True story: When I worked in a suburban Georgia movie theater from 1987 to 1990, I can recall two times when I heard actual gasps coming from the audience. The first was in Dangerous Liaisons, when Uma Thurman revealed the stunning figure underneath those drab, baggy late-18th-century bedclothes. The second was in Road House, when Swayze slips out of bed in the morning, casually allowing the sheets to drop past his naked backside. This galvanizing moment is underlined by an awed reaction shot from his waitress friend, who looks like the mysteries of the universe have just been revealed to her. Throughout the film, Swayze's soft features—the feathered '80s hair, the sensitive blue eyes, a body that's impeccably cut and toned rather than grotesquely muscled in Schwarzenegger mode—are accentuated to a degree that borders on pornography. How else to explain this Vaseline-lensed sequence in which his morning workout ritual has the quality of an exotic dance?
In the dusty hicktown of Jasper, Missouri, Swayze's brand of Eastern-influenced meditative techniques clearly isn't an ordinary sight, but then, his occupation isn't ordinary, either. All bars and nightclubs have bouncers, but Swayze's Dalton doesn't scan fake IDs and usher out the occasional lout. He's what's called a "cooler," a bouncer who directs all the other bouncers, and he's considered the best in the business. Until seeing Road House, I was unaware that such a rich, multi-tiered bouncer subculture even existed, one where the best of the best could draw enough of a salary to afford a Mercedes with a built-in cassette deck. But Dalton is the type of guy who can transform a shit-kicking, backwoods dive into a slick nightspot run with the strong-armed efficiency of a gulag.

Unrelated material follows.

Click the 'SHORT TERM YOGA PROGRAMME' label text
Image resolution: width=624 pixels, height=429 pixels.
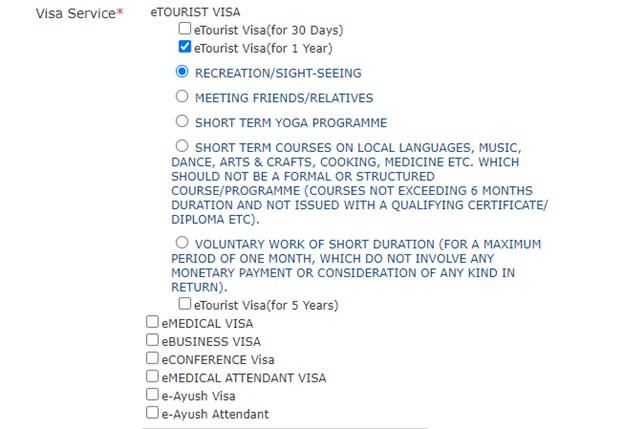pos(291,123)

As the film opens, a club owner (Kevin Tighe) lures Dalton to Jasper as part of a plan to reinvest in a dump called the Double Deuce—or, as aging cooler Wade Garrett (Sam Elliott) indelibly refers to it later in the film, "the Double Douche." Tighe calls it "the kind of place where they sweep up the eyeballs after closing," and he isn't kidding: The exterior looks like an old barn, the band plays behind chicken wire to protect it from flying beer bottles, the bartender steals from the till, and the meathead bouncers are responsible for more bar-wide mêlées than they break up. (Are fights where everyone is throwing punches and busting chairs commonplace in roughneck bars, or do they only happen in the movies?) Dalton silently observes the operation on his first night, then delivers this stirring address to the staff:
Next time you get called a cocksucker, remember it's only "two words combined to elicit a proscribed response," which is Dalton's fancy way of describing his "sticks-and-stones" pacifism. The quirks and colloquialisms in the dialogue are part of what makes Road House so much guilty fun. A few other choice examples:
"Calling me 'sir' is like putting an elevator in an outhouse. Don't belong."

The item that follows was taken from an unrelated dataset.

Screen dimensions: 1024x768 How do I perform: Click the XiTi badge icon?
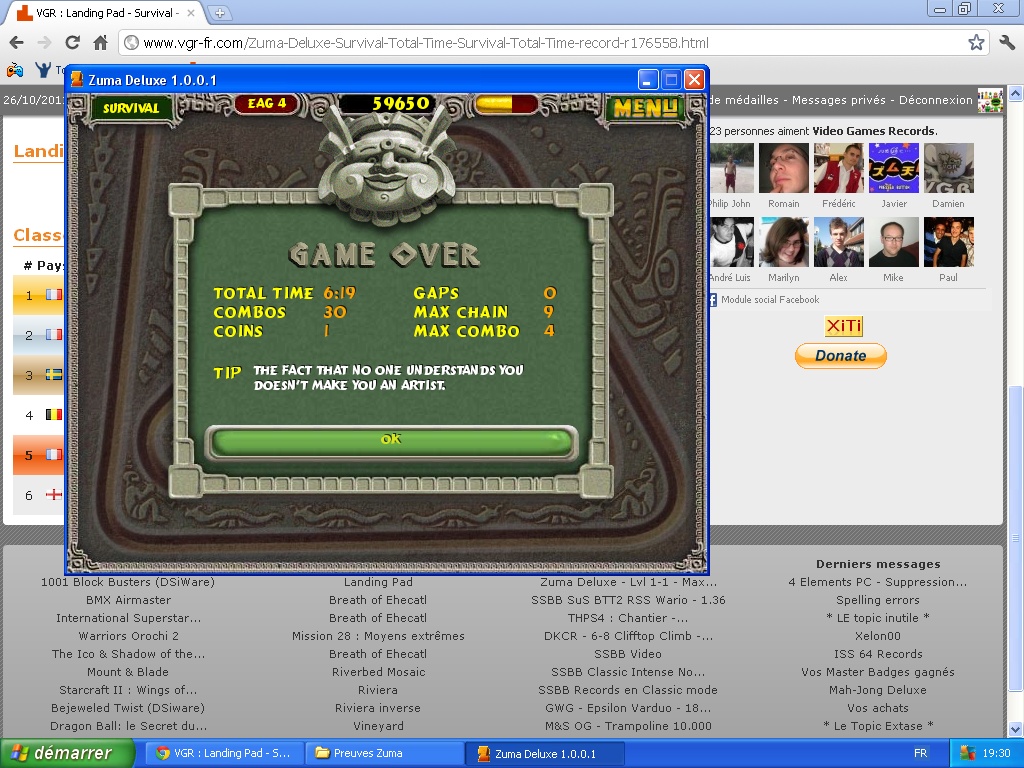(843, 326)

"I heard you had balls big enough to cum in a dump truck, but you don't look like much to me."
"Does a hobby horse have a wooden dick?"
"That gal has got entirely too many brains to have an ass like that."
"I see you found my trophy room, Dalton. The only thing missing is your ass."

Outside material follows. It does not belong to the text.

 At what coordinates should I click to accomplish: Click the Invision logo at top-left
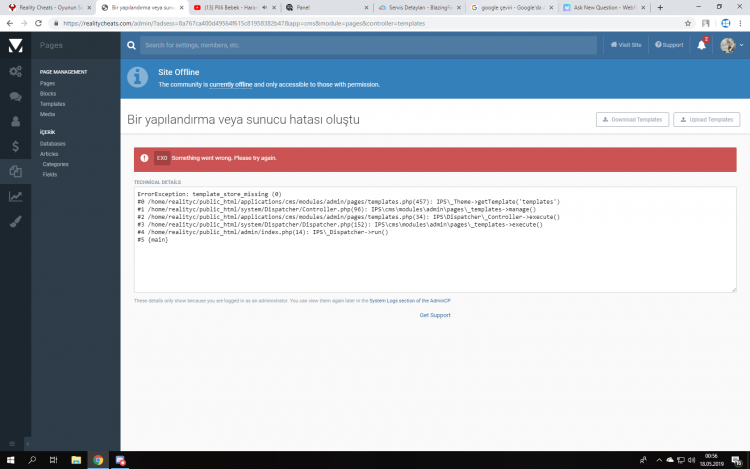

That last line is spoken by Ben Gazzara, who seems to be having the time of his life as Brad Wesley, the nefarious rich guy who runs the town and takes 10 percent in protection money off all the businesses. A band of well-armed thugs and at least one monster truck are around as enforcers, and with his ascot and fedora, he seems to have acquired his wardrobe by raiding Peter Bogdanovich's closet. Wesley's showdown with Dalton, who sticks up for the good-'ol-boy townsfolk under Wesley's thumb, takes Road House out of the rarified world of bouncers and coolers and into more conventional explosion-filled action fare. The one wrinkle is that Dalton is haunted by a dark secret: Back in Memphis, he once ripped a man's throat from his neck, and he fears his own lethal capabilities. (Incidentally, I'd place Swayze's throat-removing claw-hand maneuver right up there with Ralph Macchio's unstoppable crane technique in The Karate Kid and John Saxon's above-the-waist fighting style in Enter The Dragon in the annals of white-guy kung-fu.)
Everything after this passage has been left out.